Abstract
3075
Introduction: Prostate-specific-membrane-antigen/positron-emission-tomography (PSMA-PET) has shown better performance compared to conventional imaging in detecting disease relapse in prostate cancer (Pca) patients with early biochemical recurrence, allowing for more accurate restaging and leading to management changes based on personalized image-guided treatments. A high rate of management changes driven by PSMA-PET is observed in patients with evidence of distant metastatic involvement. These patients should thus be promptly identified and recommended for a PSMA-PET scan.Therefore, the aim of this study was to identify predictors of distant metastases (nodal M1a, skeletal M1b or visceral M1c) at PSMA-PET in early-recurrent hormone-sensitive Pca (HSPC) patients.
Methods: A retrospective analysis was conducted on four hundred forty-three (443) 68Ga-PSMA-11 PET/CT scans performed between November 2016 and December 2021 at our institution. According to guidelines, Pca patients undergoing PSMA-PET were hormone-sensitive, hormone-therapy free, previously treated with radical intent (radiotherapy or radical-prostatectomy ± salvage-RT) and had proven biochemical recurrence or persistence (BCR/BCP).For each patient, the collected data included information about disease staging, histopathologic grading, primary and salvage treatments, and kinetics of prostate-specific antigen (PSA).
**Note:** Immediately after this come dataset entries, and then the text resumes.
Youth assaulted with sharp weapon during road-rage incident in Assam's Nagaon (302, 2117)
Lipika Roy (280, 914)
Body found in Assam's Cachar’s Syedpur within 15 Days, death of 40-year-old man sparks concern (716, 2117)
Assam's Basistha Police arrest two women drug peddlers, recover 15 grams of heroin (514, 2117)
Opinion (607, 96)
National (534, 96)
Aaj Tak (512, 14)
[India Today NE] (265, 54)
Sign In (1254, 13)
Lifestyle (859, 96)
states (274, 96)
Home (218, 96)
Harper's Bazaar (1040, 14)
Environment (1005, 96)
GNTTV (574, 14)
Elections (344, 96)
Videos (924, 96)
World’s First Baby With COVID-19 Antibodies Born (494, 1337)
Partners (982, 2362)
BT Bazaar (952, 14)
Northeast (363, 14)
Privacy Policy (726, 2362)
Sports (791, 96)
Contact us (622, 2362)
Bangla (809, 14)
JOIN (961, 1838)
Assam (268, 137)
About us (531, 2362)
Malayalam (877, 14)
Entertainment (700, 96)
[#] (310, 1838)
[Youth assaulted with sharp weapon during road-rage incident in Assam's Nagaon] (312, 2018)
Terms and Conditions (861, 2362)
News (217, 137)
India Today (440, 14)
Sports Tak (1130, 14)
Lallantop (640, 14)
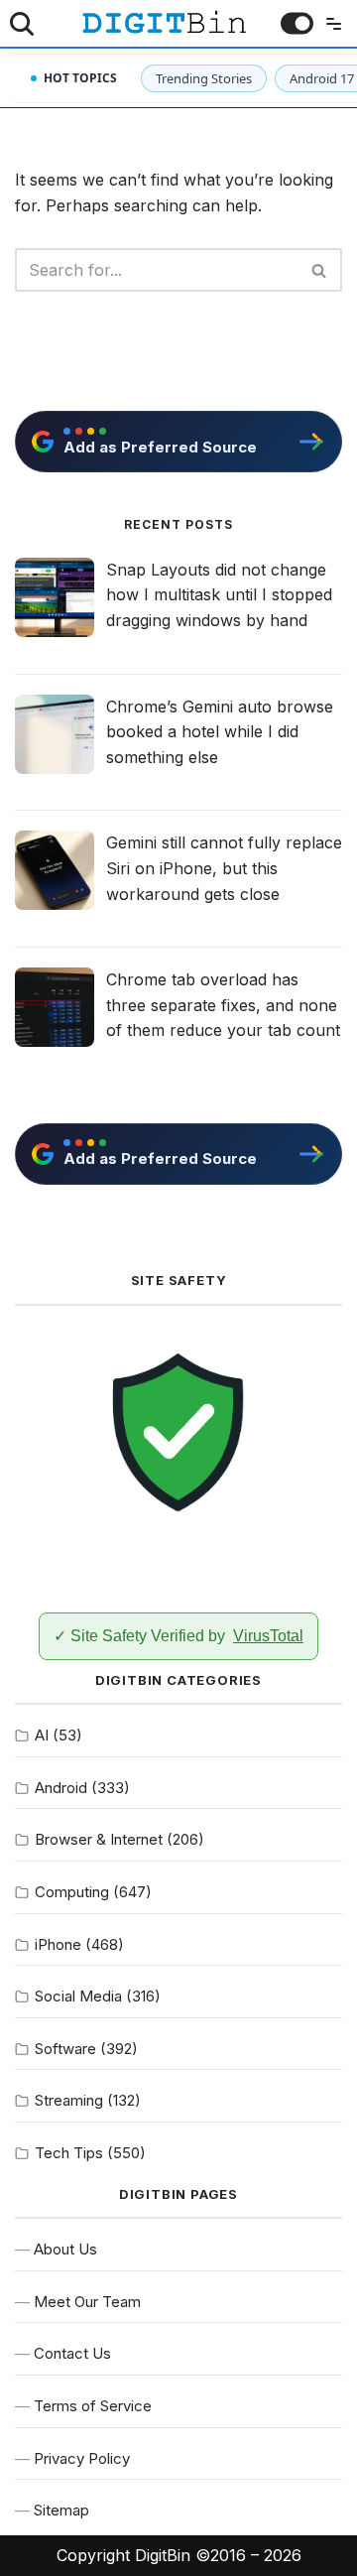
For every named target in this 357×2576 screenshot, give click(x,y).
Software (65, 2048)
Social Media (78, 1996)
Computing (72, 1891)
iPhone (58, 1944)
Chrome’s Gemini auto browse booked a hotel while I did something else (219, 732)
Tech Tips (69, 2152)
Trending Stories (204, 78)
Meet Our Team (87, 2301)
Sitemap (61, 2510)
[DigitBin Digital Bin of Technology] (163, 22)
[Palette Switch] (297, 23)
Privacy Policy (82, 2458)
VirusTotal (268, 1635)
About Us (65, 2249)
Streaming (69, 2100)
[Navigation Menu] (329, 24)
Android (61, 1787)
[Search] (22, 24)
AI (42, 1735)
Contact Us (72, 2353)
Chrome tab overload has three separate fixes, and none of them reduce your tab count (223, 1004)
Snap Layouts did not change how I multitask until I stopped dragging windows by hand (219, 595)
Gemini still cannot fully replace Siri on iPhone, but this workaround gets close (224, 868)
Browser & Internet (99, 1839)
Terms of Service (93, 2405)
The association between clinical parameters and distant metastases (M1a/b/c) at imaging was analyzed using the Mann-Whitney/Fisher’s exact tests and a complete series of uni-/multi-variate binary logistic regression models.
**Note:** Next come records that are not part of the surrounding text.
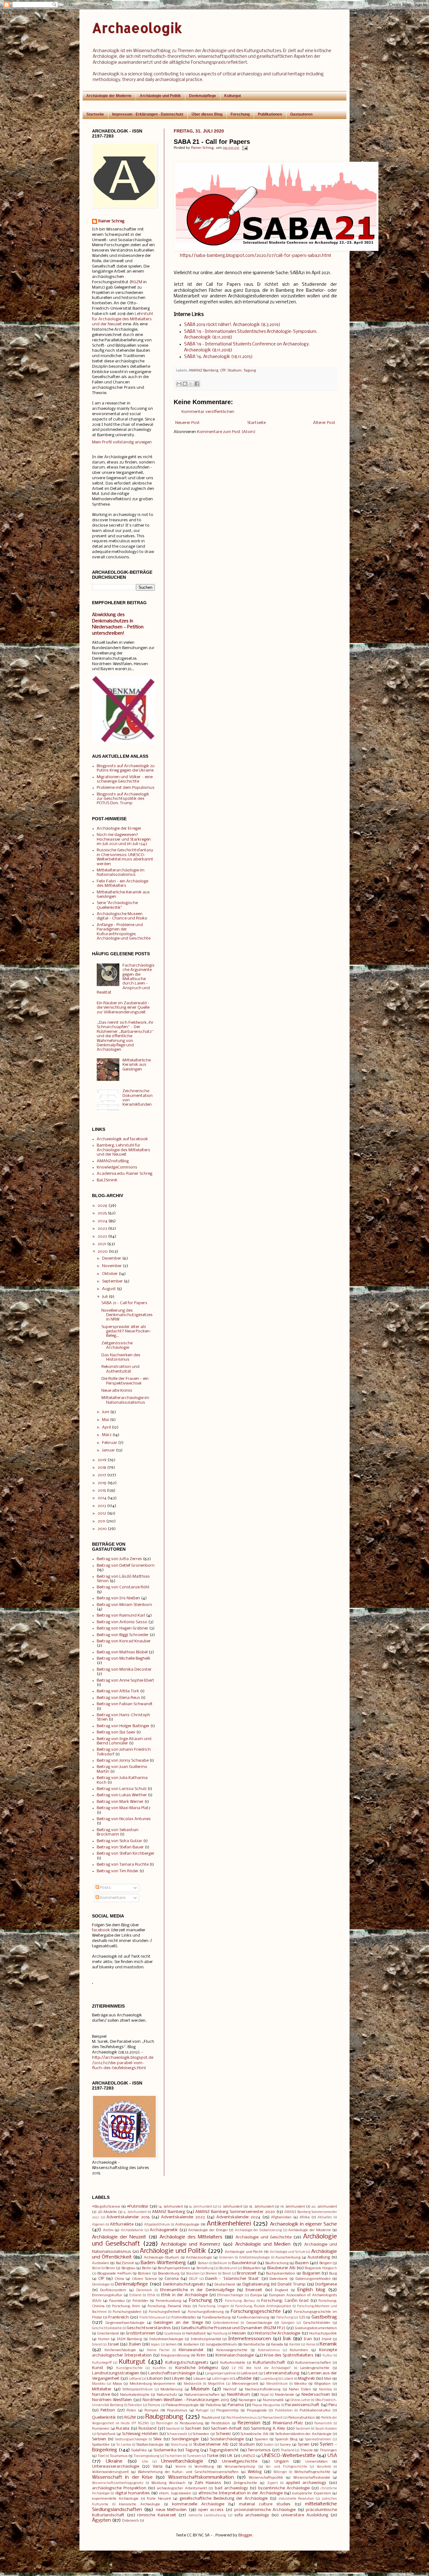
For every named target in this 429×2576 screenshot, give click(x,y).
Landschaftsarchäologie (171, 2373)
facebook (101, 1930)
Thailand (287, 2450)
Results: Patients’ median PSA at the time of PSMA-PET scan was 0.60 [IQR:0.38–1.04] ng/mL. PSMA-PET successfully localized disease recurrence in 42.0% (186/443) of cases. Locoregional relapse (prostate bed or pelvic LNs) was detected in 21.0% (93/443) of cases. Metastatic involvement (M1a/b/c) was present in 17.6% (78/443) of cases: 7.7% (34/443) nodal (M1a), 9.9% (44/443) skeletal (M1b) and 2.5% (11/443) visceral (M1c). 80.8% (63/78) of metastatic cases were oligometastatic (≤ 3 PSMA-positive lesions).A significant association with distant metastases (M1a/b/c) at PSMA-PET was demonstrated for T-stage (≥ 3a, p=0.001), ISUP-grade 5 (p=0.001), clinical-setting (previous salvage-RT or BCP vs first-time BCR, p<0.001), PSA doubling-time (PSAdt, p<0.001) and PSA value at PET-scan (p<0.001).At univariate binary logistic regression analysis, T-stage (≥ 3a), ISUP-grade 5, clinical-setting (previous salvage-RT or BCP) and PSAdt were proven to be significant predictors of metastatic involvement (M1a/b/c). These results were confirmed also by the multivariate model (accuracy: 67.4% - Nagelkerke R2: 17%): T-stage (OR:1.92; 95CI%:1.04-3.58; p=0.039), ISUP-grade (OR:2.14; 95CI%:1.09-4.23; p=0.028), clinical setting (OR:2.82; 95CI%:1.58-5.04; p<0.001), and PSAdt (OR:0.95; 95CI%:0.92-0.99; p=0.012).
Conclusions: T-stage (≥3a), ISUP grade (5), clinical setting (previous salvage-RT or BCP), and PSAdt were found to be significant predictors of distant metastatic involvement (M1a/b/c), with a 5% risk increment for each single-unit decrement of PSAdt. These parameters could help to stratify early-BCR/BCP HSPC-patients according to the likelihood of distant metastases, in order to refine the indication for PSMA-PET.